Nothing but the lines holding the string "computer" should appear in the answer. Copy them from the entries.

### Records for processing
----------------

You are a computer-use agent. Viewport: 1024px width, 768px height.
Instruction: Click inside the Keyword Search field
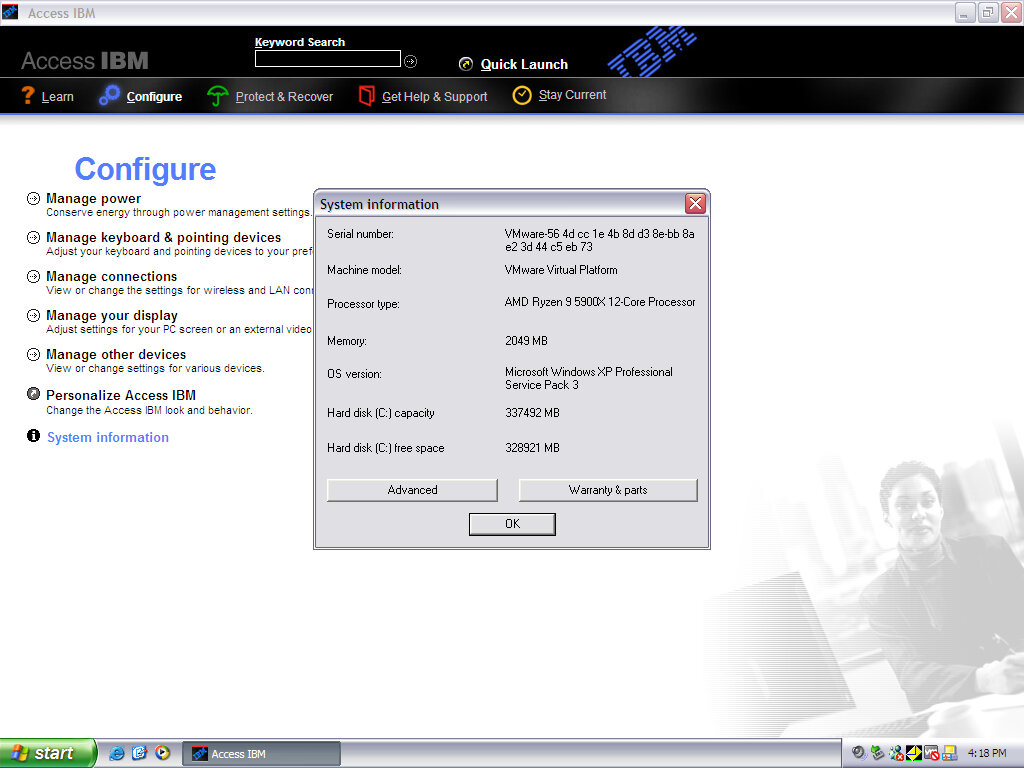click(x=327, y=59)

----------------

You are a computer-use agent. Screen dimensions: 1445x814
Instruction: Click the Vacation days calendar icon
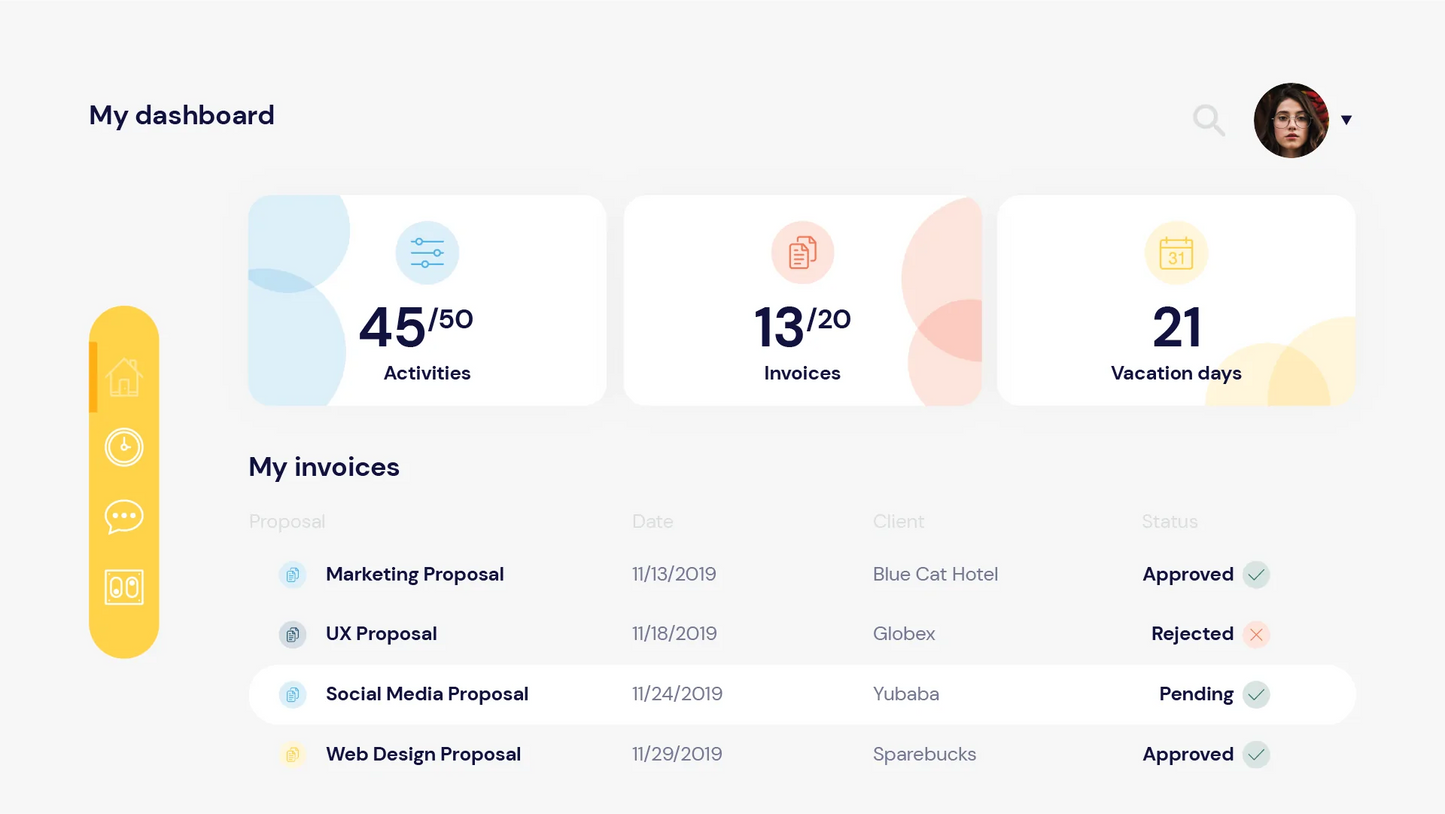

----------------

### Response
You are a computer-use agent. Viewport: 1024px width, 768px height.
You are a computer-use agent. Screen dimensions: 1445x814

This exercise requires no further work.